The results obtained from the analysis of the cloud cover data were also slightly surprising. It is unclear why clouds might have a larger effect on flowers that have their purple pattern covered. One possibility is that the lower light level created by clouds made the manipulated pure-white flowers relatively more difficult to see under those circumstances without a bright purple target. This may have increased the likelihood that insect visitors would pass by the COV flowers more often than either the NAT or UNC.

For the sites in which the flowers were in the shade, the data indicated that there was a significant decrease in the frequency of insect visitors for the COV and UNC flower types, but not the NAT flower type. There were less insect visitors overall to both the COV and UNC flowers as compared to the NAT flowers, which makes this result particularly interesting because borderline effects are more often recognized in larger data sets than smaller data sets. A more extensive data set has a larger amount of variance, so the fact that shade seemed to have an effect only in the two smaller data sets is unexpected.

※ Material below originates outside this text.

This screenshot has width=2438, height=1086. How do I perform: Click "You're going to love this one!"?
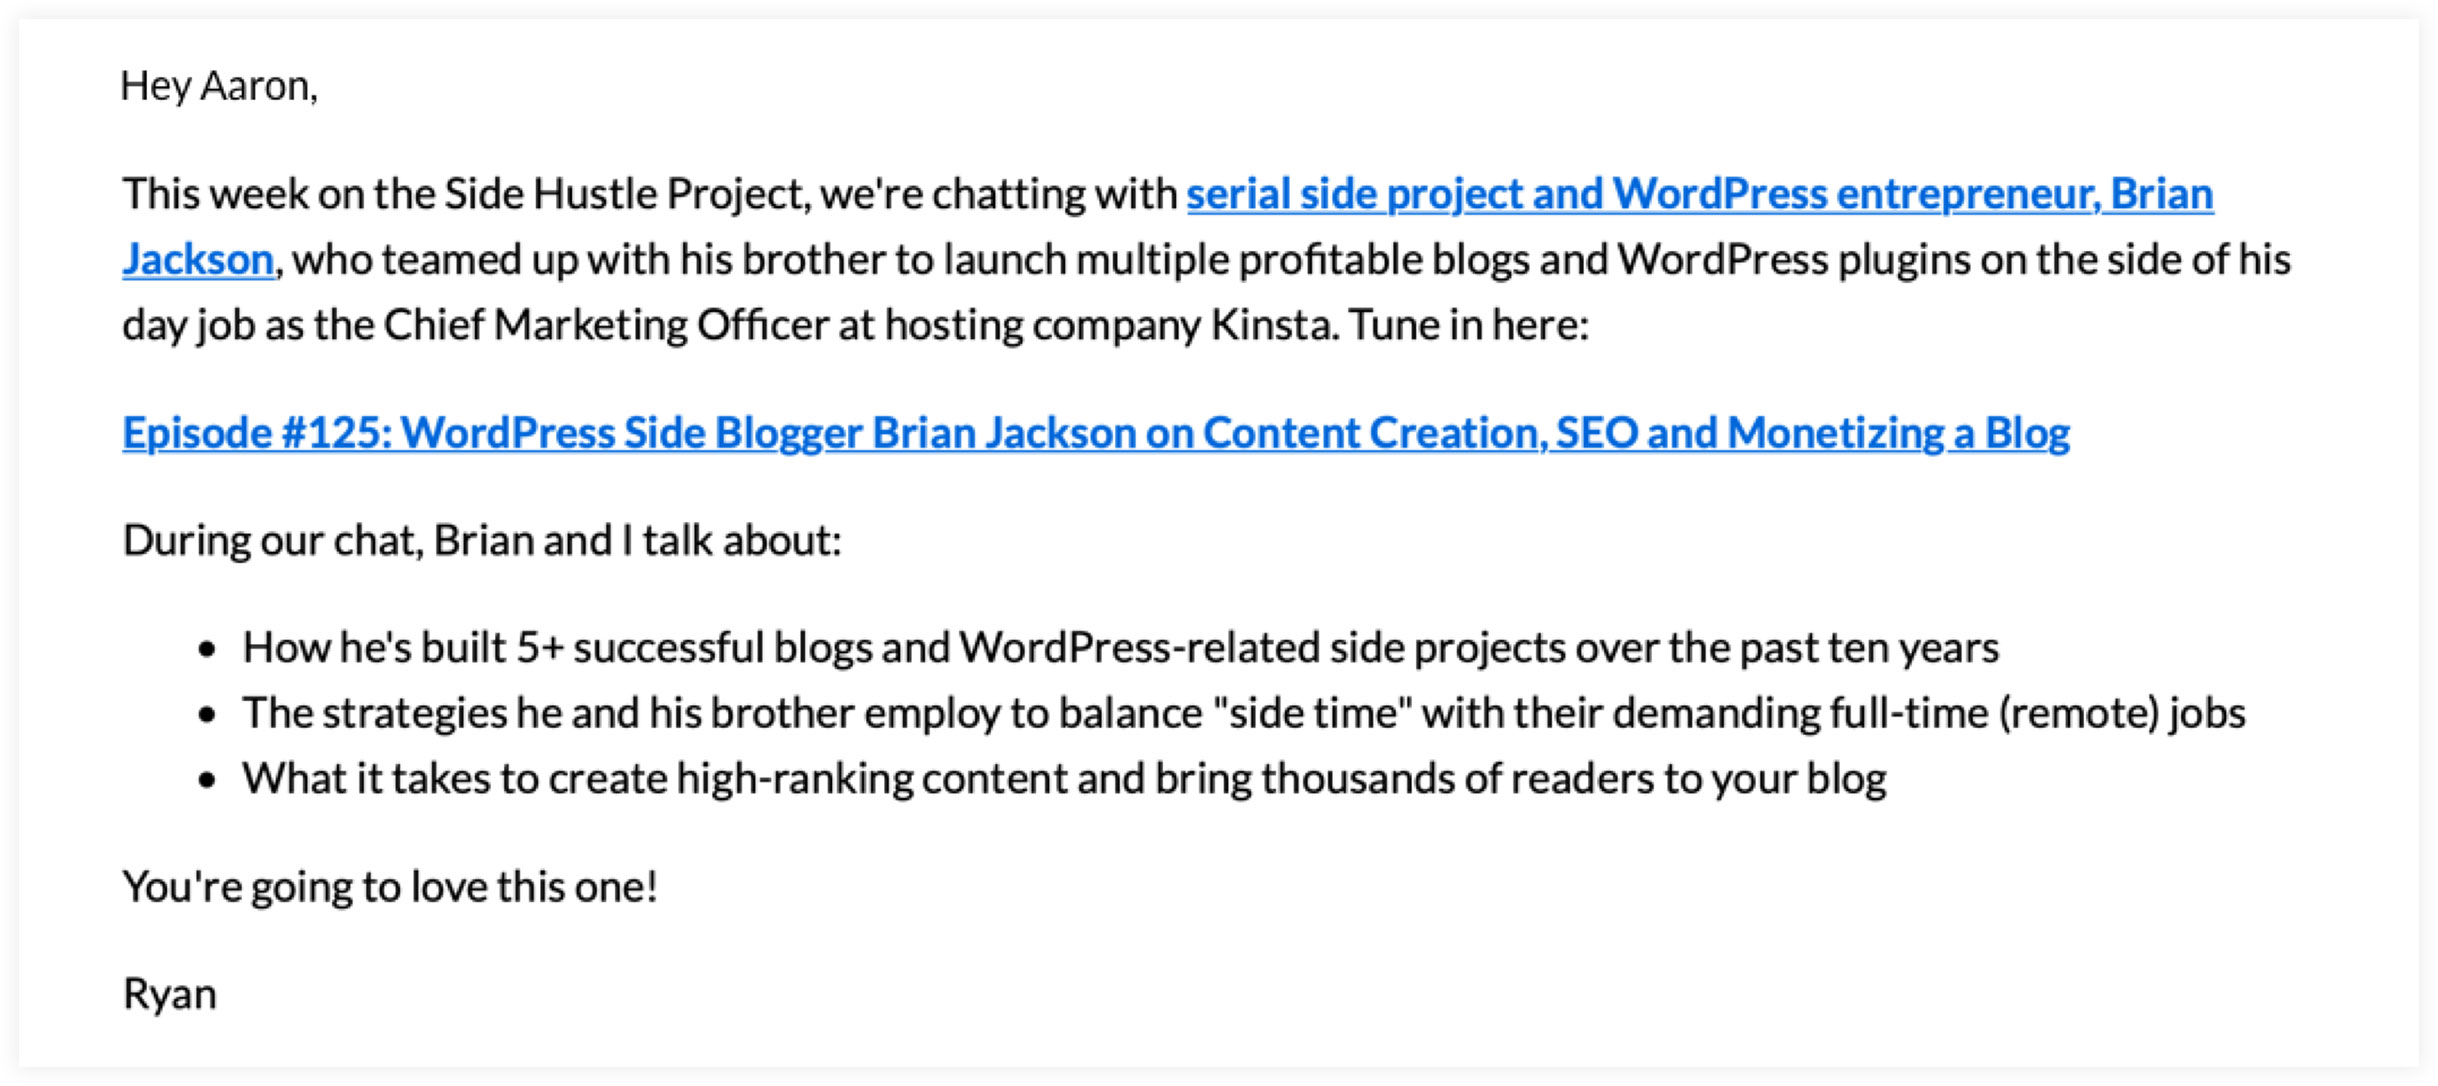point(390,887)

Beyond the repellent effect of the paint application, there are other factors that may have altered the results. Sources of error include difficulty in determining a true insect visitor, observer bias, replication in insect visitation, differences in paint application between flowers, handling effects of flowers, presence of observers and possible relevant unrecorded factors. While the effect of the paint generated inconclusive results in regards to our original question, the results are nonetheless still relevant to pollination factors and further studies are potentially useful. Further studies could investigate previously mentioned other cues that may attract insect visitors to the Lamiaceae flowers, and it should be well-noted that chemicals in the immediate surroundings of plants play have a significant effect on insect interactions.


  1. Lauren Ruane, Personal Communication
  2. Nagamitsu. T. et al (1999). Preference in flower visits and partitioning in pollen diets of stingless bees in an Asian tropical rain forest. The Society of Population Ecology and Springer – Verlag Tokyo, vol. 41: 195-202.
  3. Johnson, SD. and Dafni. (1998). Response of bee-flies to the shape and pattern of model slowers: Implication for floral evolution in a Mediterranean herb . Functional Ecology, vol. 12: 289-297.
  4. Manning, A. (1956). The effect of nectar guides. Behavior, vol. 9: 113-139.